(Source material)

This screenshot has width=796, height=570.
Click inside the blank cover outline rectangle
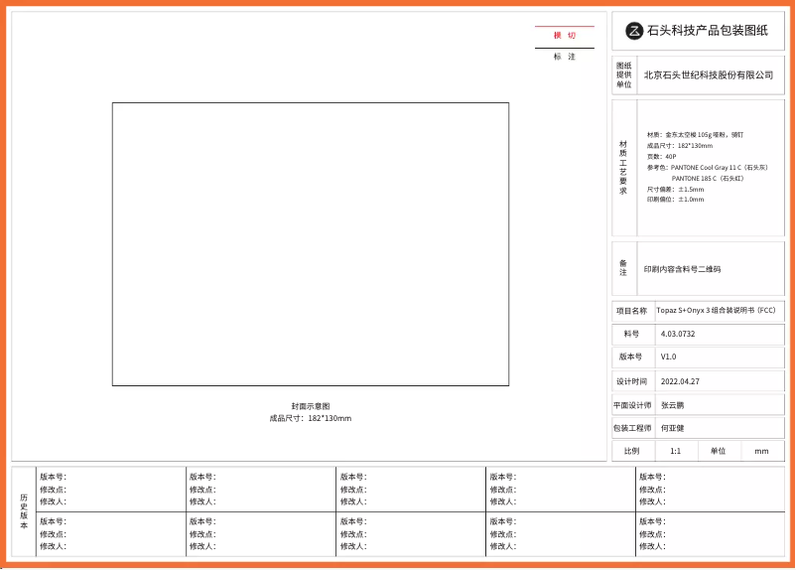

(End Source material)
(Source material)

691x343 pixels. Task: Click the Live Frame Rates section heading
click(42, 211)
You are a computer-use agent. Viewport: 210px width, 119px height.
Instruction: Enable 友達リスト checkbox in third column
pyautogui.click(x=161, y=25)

(End Source material)

**Requirement**
Report back each line of the entries that holds the string "height".

**Reply to the exercise**
This screenshot has width=796, height=570.
You are a computer-use agent. Viewport: 210px width, 119px height.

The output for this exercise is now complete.